___ Extracted data

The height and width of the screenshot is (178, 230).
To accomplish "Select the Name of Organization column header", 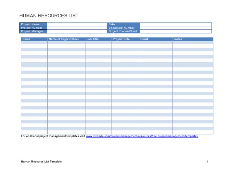I will [66, 39].
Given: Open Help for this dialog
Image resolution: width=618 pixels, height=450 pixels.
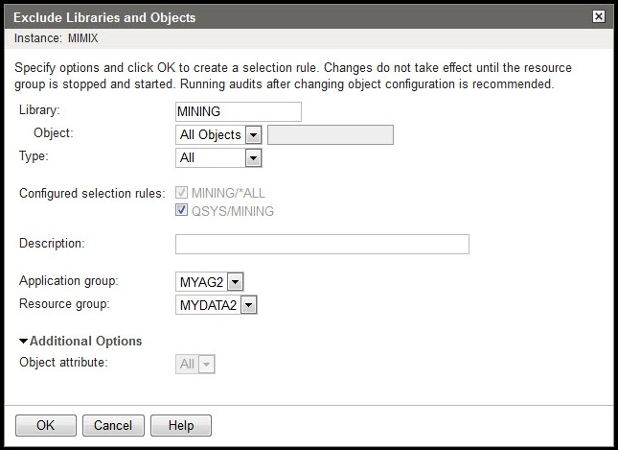Looking at the screenshot, I should [x=180, y=425].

______

• What the task requires: Pictures do not belong in your copy; restate word for word the lines from the one containing "Given: Open Help for this dialog" through the last line of the records above.

• Expected output:
Given: Open Help for this dialog
Image resolution: width=618 pixels, height=450 pixels.
Looking at the screenshot, I should [x=180, y=425].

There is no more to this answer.